Hannah is aware of who took her daughter—her ex-husband Phillip (Logan Marshall-Inexperienced), who we meet beating and killing a person who was foolish sufficient to select up a hitchhiker. It’s revealed that Phillip was not simply an abusive husband to Hannah however faked his personal loss of life so he might get to his daughter beneath the duvet of being presumed useless. Phillip isn’t your atypical sociopath—he was a particular forces soldier, and he even introduced alongside a few his buddies to assist with the kidnapping. All of them underestimated Lou. After all.

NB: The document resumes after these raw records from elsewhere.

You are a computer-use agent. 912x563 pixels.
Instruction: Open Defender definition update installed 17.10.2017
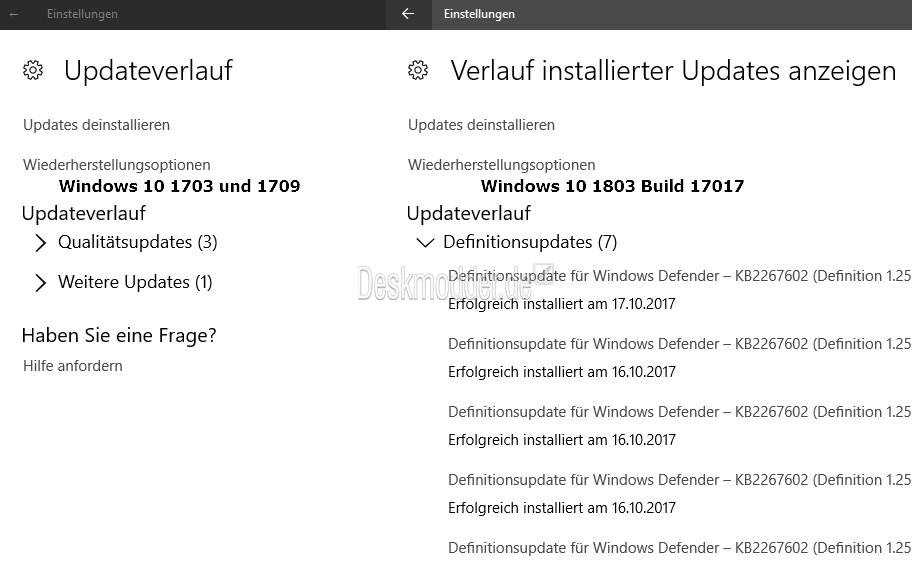tap(679, 276)
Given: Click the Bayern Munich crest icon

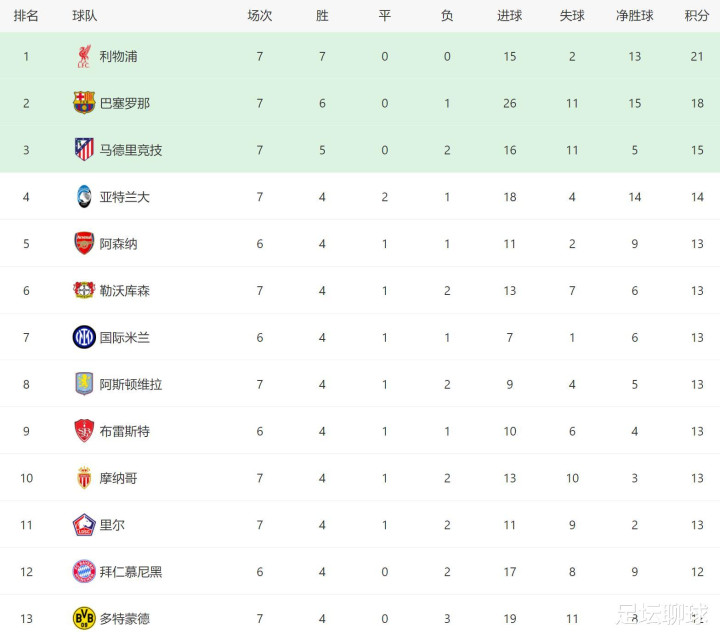Looking at the screenshot, I should (84, 572).
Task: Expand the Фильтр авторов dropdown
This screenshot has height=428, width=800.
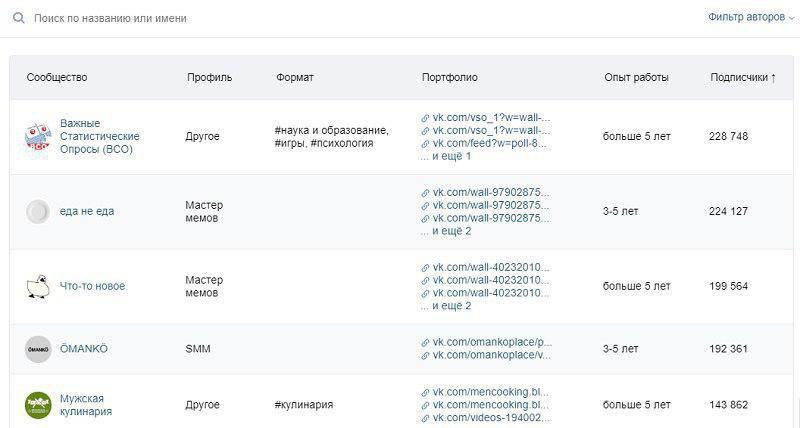Action: [751, 17]
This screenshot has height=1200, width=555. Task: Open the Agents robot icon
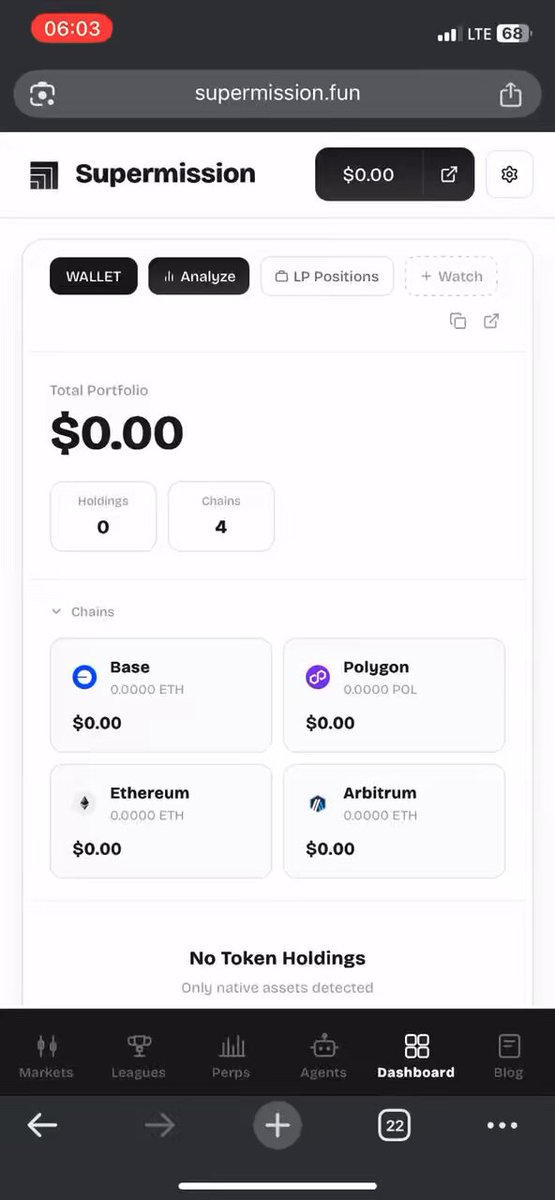[323, 1046]
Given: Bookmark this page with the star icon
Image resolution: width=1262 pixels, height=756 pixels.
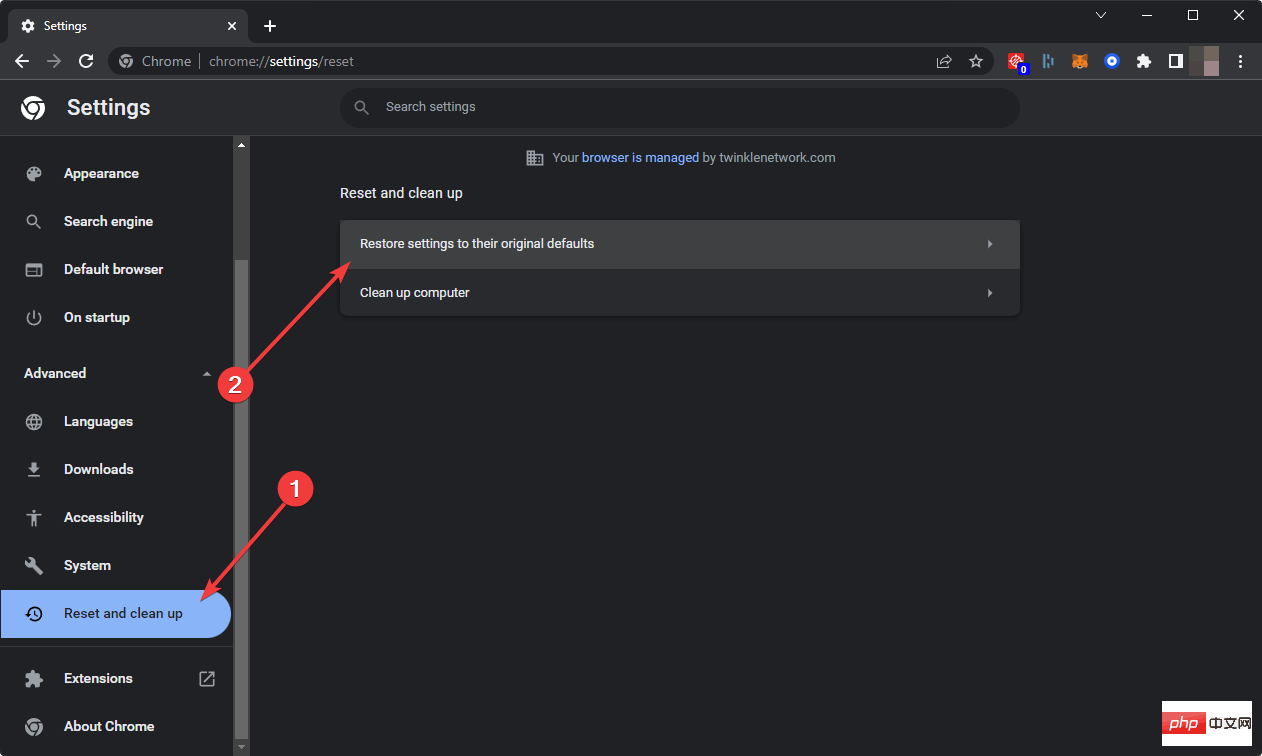Looking at the screenshot, I should pos(976,61).
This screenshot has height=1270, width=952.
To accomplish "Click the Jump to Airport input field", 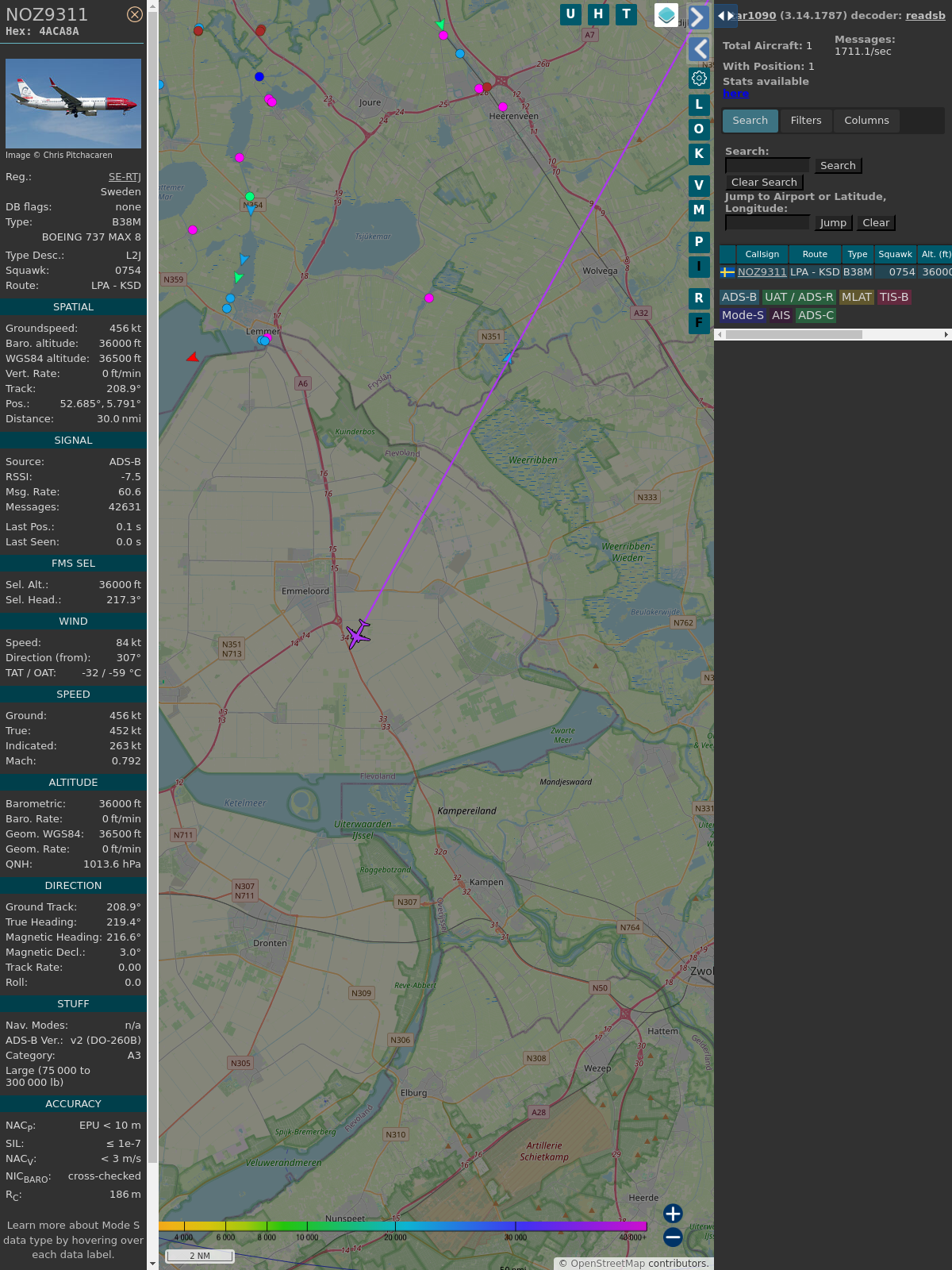I will pos(767,223).
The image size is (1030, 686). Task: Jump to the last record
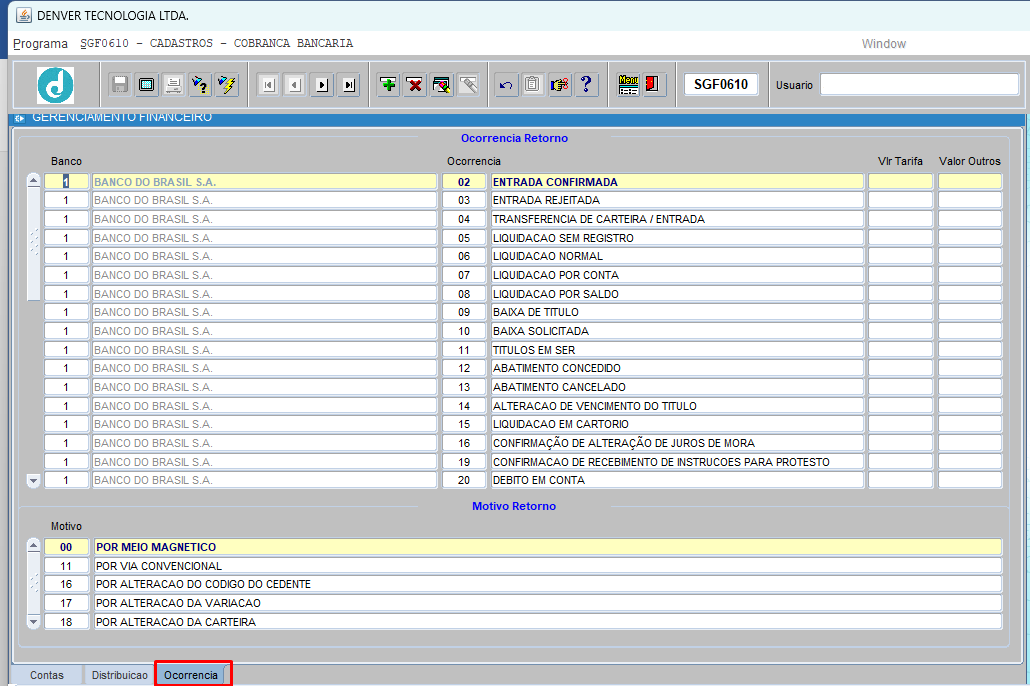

As soon as Lou and Hannah get out into the torrential rain, “Lou” ought to have had momentum as a survival thriller. And there’s an awesome motion scene in a cabin whereby the title character unleashes her coaching on a few dudes who don’t see it coming. With some tight battle choreography that Janney utterly sells, I used to be prepared for the movie to construct from there. After which it simply stalls out. 

A ridiculous twist doesn’t assist. With out spoiling, “Lou” has a type of suspension of disbelief character connections that requires sturdy writing and path to push by it. When a film takes a pointy, unbelievable flip, viewers are keen to put aside skepticism if the story retains them entertained. However “Lou” can’t handle this trick, permitting us to query the logic of all of it in a method that makes the emotional scenes later really feel hole. The minute you begin asking whether or not or not somebody would make that selection in a film like “Lou,” it comes aside.